Provided material:
========

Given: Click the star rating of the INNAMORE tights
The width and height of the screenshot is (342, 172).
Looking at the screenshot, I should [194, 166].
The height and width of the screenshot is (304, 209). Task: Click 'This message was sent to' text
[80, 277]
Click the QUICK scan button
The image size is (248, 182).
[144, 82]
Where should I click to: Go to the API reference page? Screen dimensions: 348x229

========

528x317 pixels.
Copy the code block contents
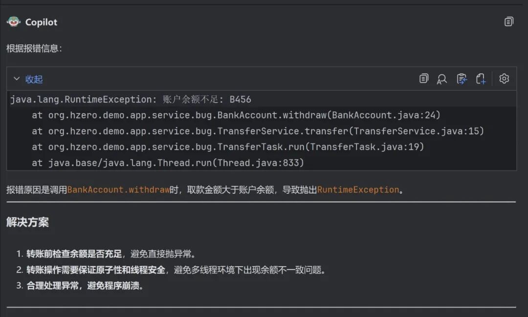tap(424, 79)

========

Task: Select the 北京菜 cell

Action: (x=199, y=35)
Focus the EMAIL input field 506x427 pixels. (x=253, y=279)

========

Please quote the lines from the one containing "The height and" through the one containing "Where should I", including both of those lines.

Answer to the problem:
The height and width of the screenshot is (304, 209). Task: Click 'This message was sent to' text
[80, 277]
Click the QUICK scan button
The image size is (248, 182).
[144, 82]
Where should I click to: Go to the API reference page? Screen dimensions: 348x229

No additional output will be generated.